Thanks for considering a contribution to SimpleVecDB; your help steadily improves this local-first vector database.
Getting Started
Prerequisites
- Python 3.10+
uv(recommended) orpip- Git
Local Setup
git clone https://github.com/coderdayton/simplevecdb.git
cd simplevecdb
# Install dependencies with development tools
uv sync
# Or with pip
pip install -e ".[dev]"
Project Structure
simplevecdb/
├── src/simplevecdb/
│ ├── core.py # Main VectorDB class
│ ├── types.py # Document, DistanceStrategy types
│ ├── config.py # Configuration management
│ ├── embeddings/
│ │ ├── models.py # Local embedding models
│ │ └── server.py # FastAPI embedding server
│ └── integrations/
│ ├── langchain.py # LangChain VectorStore wrapper
│ └── llamaindex.py # LlamaIndex VectorStore wrapper
├── tests/ # Unit, integration and performance tests
├── examples/ # RAG notebooks, demos
└── docs/ # Documentation
Development Workflow
Running Tests
# All tests
pytest
# With coverage
pytest --cov=simplevecdb
# Specific test file
pytest tests/unit/test_search.py
Code Style
- Follow PEP 8 standards
- Use type hints wherever possible (Python 3.10+ syntax:
list[str]instead ofList[str]) - Run a linter (consider using
rufforblack)
Making Changes
- Create a feature branch
bash
git checkout -b feat/your-feature-name
- Make your changes and commit with clear messages
bash
git commit -m "feat: add cool feature" # or fix:, docs:, etc.
-
Add/update tests for any new functionality
-
Run tests locally to ensure nothing breaks
-
Submit a pull request with a clear description
Areas for Contribution
High Priority
- HNSW indexing: Faster approximate nearest neighbor search (waiting on sqlite-vec)

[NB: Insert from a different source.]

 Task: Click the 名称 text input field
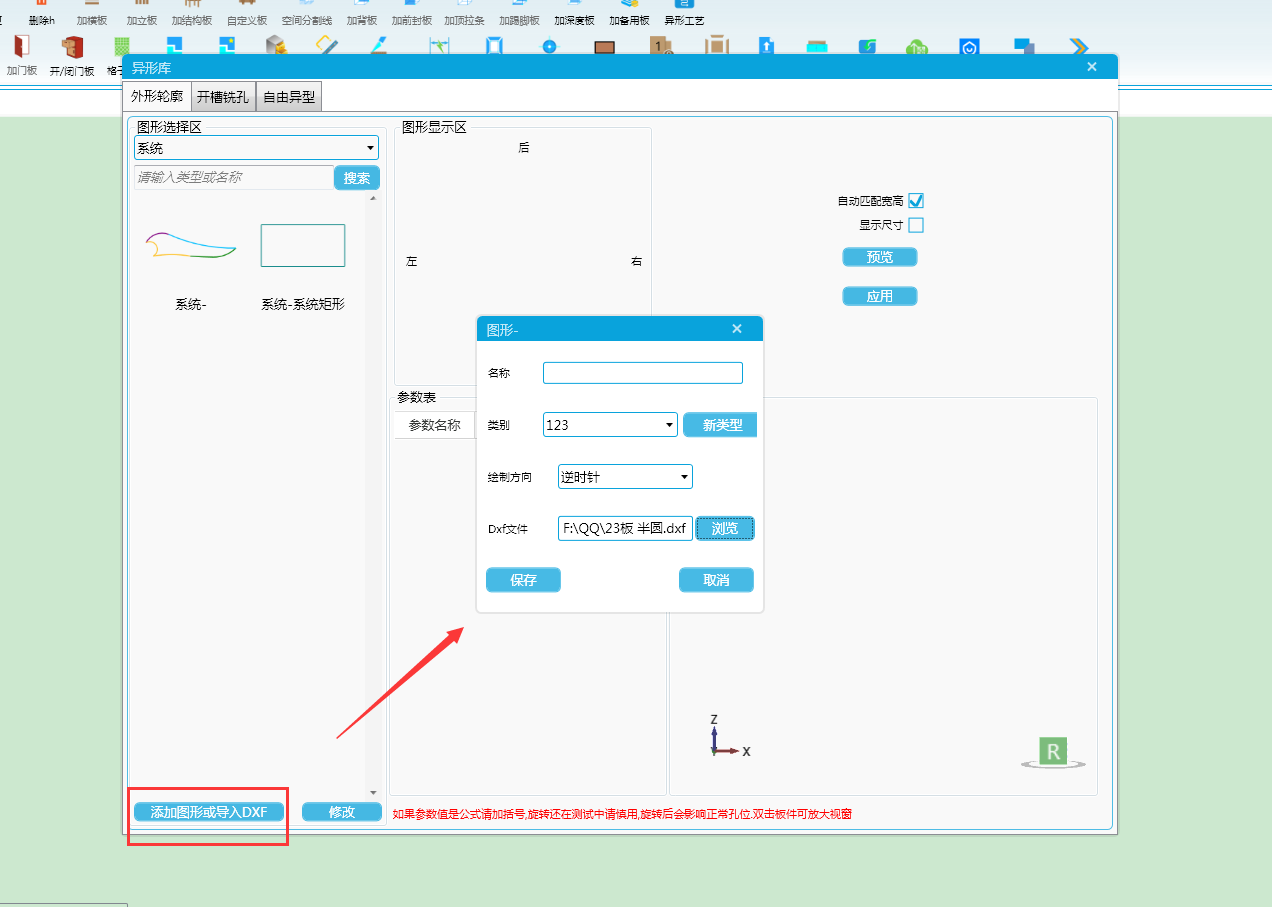pyautogui.click(x=642, y=373)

- Advanced Metadata filtering: Complex WHERE clause support (OR, nested queries)
- Documentation: Docstrings, guides, API docs
Medium Priority
- Custom Quantization: Support for custom quantization tables/centroids
- Performance benchmarks: Add more comprehensive benchmarks (1M+ vectors)
- Integration tests: Expand test coverage for LangChain/LlamaIndex
Lower Priority
- GUI: Desktop app (Tauri-based)
- Encryption: SQLCipher integration
- Analytics: Query performance monitoring
Testing Guidelines
- Write tests for all new features
- Ensure tests pass locally before submitting PR
- Aim for >80% code coverage
- Test edge cases (empty vectors, large datasets, etc.)
Example test structure:
def test_similarity_search_with_k():
db = VectorDB(":memory:")
collection = db.collection("default")
collection.add_texts(["doc1", "doc2", "doc3"])
results = collection.similarity_search("query", k=2)
assert len(results) == 2
assert all(isinstance(score, float) for _, score in results)
Documentation
- Update docstrings for any API changes
- Add examples in the
examples/directory for new features - Update README.md if adding major features
- Use type hints to make APIs self-documenting
Performance Considerations
- SimpleVecDB prioritizes simplicity over maximum performance
- Benchmark large-scale operations (10k+ vectors)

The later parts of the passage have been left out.